Une école moderne à la fine pointe des services est réservée à ceux qui ont la capacité de payer. Le reportage de La Presse sur le Collège privé Sainte Anne, à Dorval, Une école de rêve, en est un bon exemple. En plus des subventions généreuses accordées aux écoles privées, personne ne s’indigne que Pierre Thibault soit responsable de la conception de ce projet, alors qu'il est président du conseil d’administration du Lab-École. Un organisme mit sur pied par le gouvernement pour développer une expertise dans la construction et la rénovation des écoles publiques. Les gouvernements ont toujours encouragé ce système à deux vitesses.

L'existence de ce réseau privé parallèle au public a engendré le système le plus inéquitable au pays, selon le Conseil supérieur de l'éducation. Le plus troublant, c’est qu’il a créé une véritable fracture sociale véhiculant son lot de préjugés. La honte évoquée par le ministre devrait être celle du gouvernement qui perpétue cette injustice.

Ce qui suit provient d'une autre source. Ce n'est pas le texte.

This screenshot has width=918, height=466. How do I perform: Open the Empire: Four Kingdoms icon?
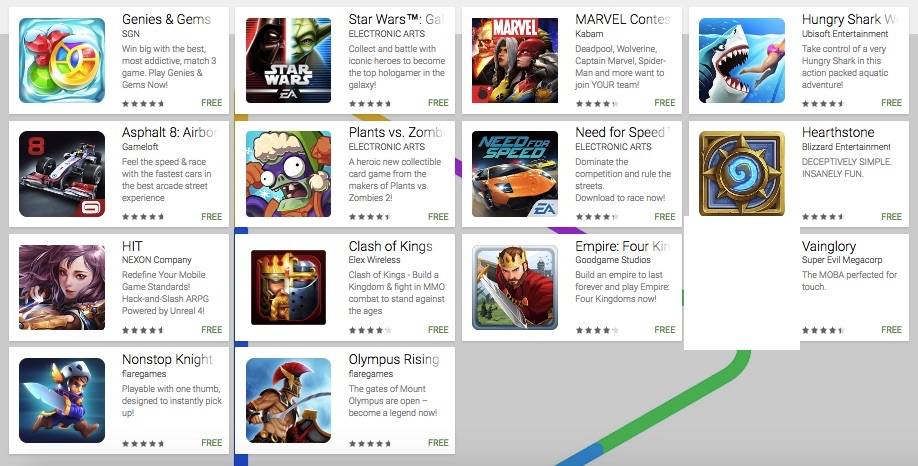[515, 287]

Fondamentalement, nos politiciens n’ont pas cru en l'école publique, ce qui a mené à son abandon. Ils ont valorisé, et encore aujourd’hui, la gestion du privé et son idéologie. D’ailleurs, la grande majorité est issue de l'école privée et leurs enfants la fréquentent également. Dans son livre, Et si on réinventait l'école, l'actuel ministre de l'Éducation n'aborde même pas la question de cette compétition déloyale entre le réseau public et privé. Au contraire, il envie le système de gestion décentralisé des écoles privées qu’il aimerait bien instaurer dans le réseau public : « Manquent-elles d'équipement ? Sont-elles gangrénées par des champignons et des moisissures ? Est-ce que les toits coulent ? Non, parce qu'elles sont administrées par des gens responsables, des personnes qui y feront carrière toute leur vie. Le système a permis à chaque école de développer une personnalité propre et de créer un véritable sentiment d'appartenance (…) et de fierté à l'égard de leur établissement. » Justement, c’est cette fierté que nous avons perdue avec la marchandisation de l’éducation et l’abandon de l’école publique. En ne poursuivant pas le rêve de la Révolution tranquille, nous avons laissé la concurrence s’installer entre les différentes écoles au lieu de bâtir un réseau unique de qualité dont tous seraient fiers.

Sommes-nous prêts, comme société, à revenir à une éducation avec des valeurs plus humanistes et égalitaires ? La décrépitude des écoles publiques et notre faible taux de réussite sont une preuve de l'échec de ce système à deux vitesses. Une éducation de qualité n'est pas un choix, mais un droit pour tous. Réinvestir 2,3 milliards est nécessaire, mais cela ne doit pas maquiller un système qui est en train d'imploser. Ces milliards seront dépensés en catastrophe avec leur lot d'inconvénients dans les écoles. Sans compter le manque de main d’œuvre qui occasionne déjà des retards dans les travaux en cours et entrainant une surcharge des coûts. Il serait grand temps d'avoir des états généraux sur l'éducation. Il faut retrouver un consensus social, repenser l’éducation que nous voulons et contester l’iniquité de ce système.